Five managers from the North American equities team are named on the fund – Tom Slater, Gary Robinson, Helen Xiong, Andrei Kiselev and Kirsty Gibson. They are bottom-up growth investors with a long investment horizon. They believe they will maximise their chances of delivering outstanding investment performance by identifying the exceptional growth businesses in America and owning them for long enough that the advantages of the business models and cultural strengths become the dominant drivers of the stock prices.

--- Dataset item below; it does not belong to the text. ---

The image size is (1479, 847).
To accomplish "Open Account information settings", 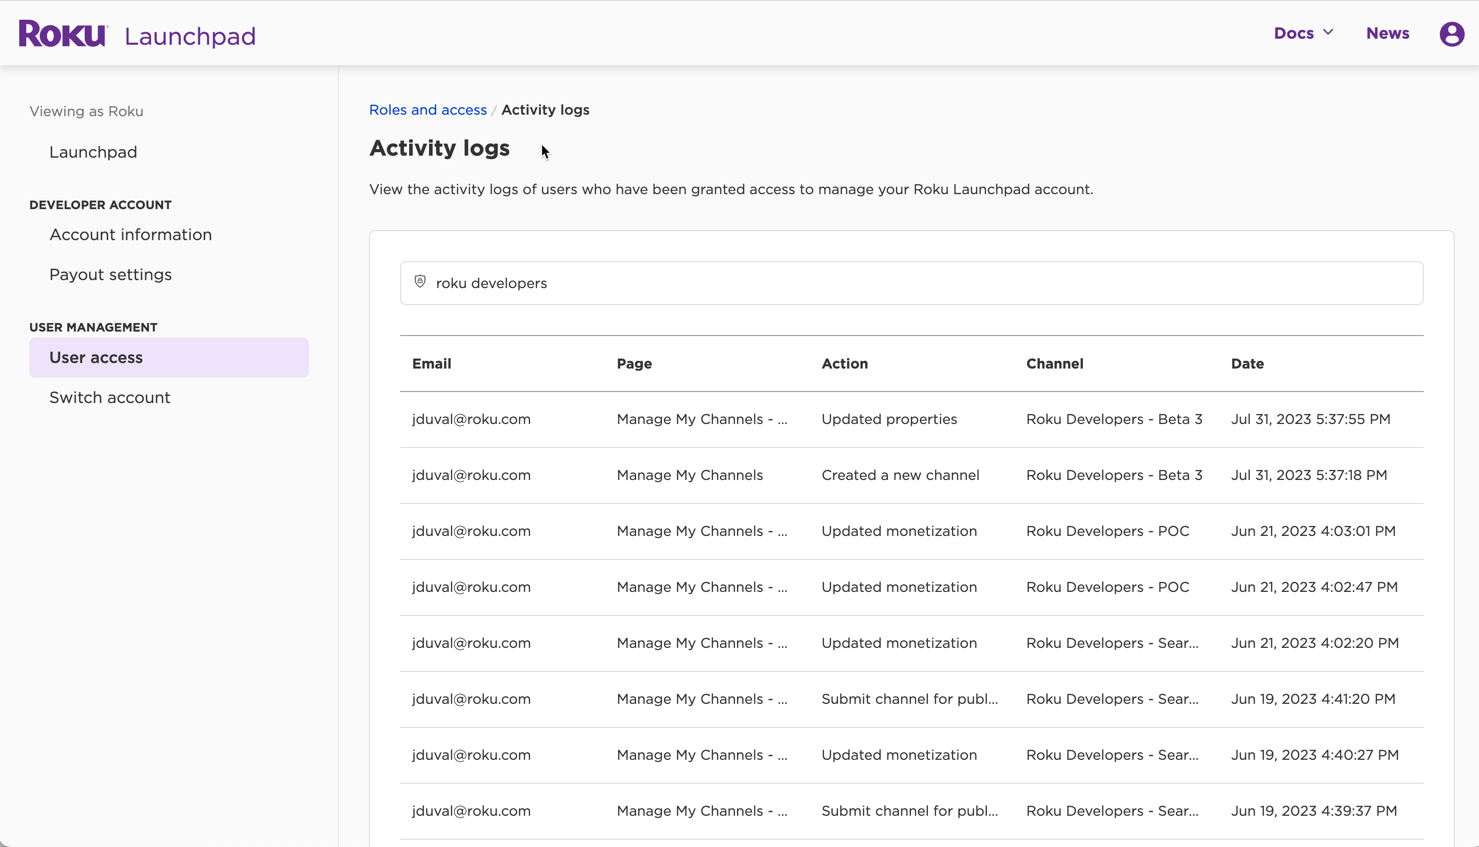I will click(130, 234).
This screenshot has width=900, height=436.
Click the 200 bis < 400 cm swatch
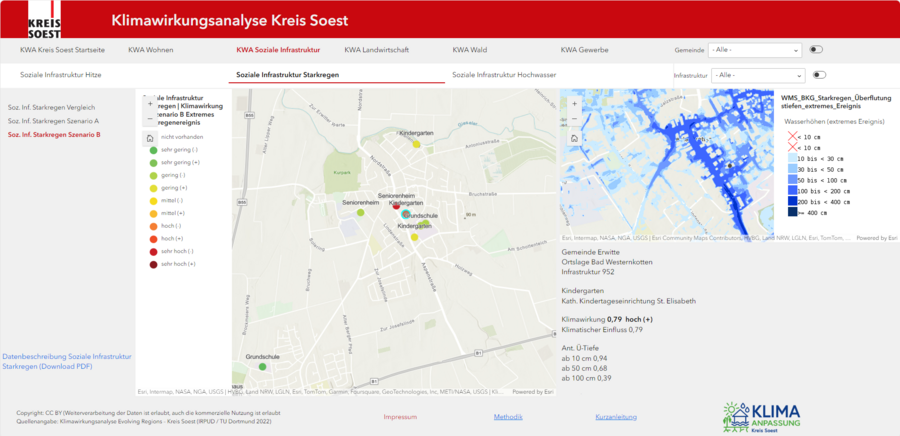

When making an investment, they are therefore not driven by short-term trends, taking a five-year view. Annual portfolio turnover is correspondingly low at 13 per cent. The managers back their judgement, running a concentrated portfolio of 30 to 50 stocks.
HIGHLY COMMENDED FUND
Artemis US Extended Alpha
1-year return: 2.5% | 3-year return: 55.4%
Artemis US Extended Alpha has performed only marginally better than peers and the wider US market over the past year, but remains a leader of the pack over three years and since it launched in 2014. It is highly commended in our awards, as well as making its debut as a Rated Fund in 2018.
This fund could prove a useful tool in investors’ armoury should share prices hit a rockier patch, as has been widely predicted. The US market was the first to recover from the equities bear market that accompanied the financial crisis and could be the first to weaken. The £1.2 billion fund aims to cater for all eventualities because it can profit from both rising and falling share prices.
Manager Stephen Moore combines a traditional portfolio of ‘long’ US stocks (where he expects a company’s share price to rise) with a portfolio of ‘short’ positions (where he anticipates a share price fall). He builds a diversified portfolio of 130 ‘best ideas’ across the long and short portfolios.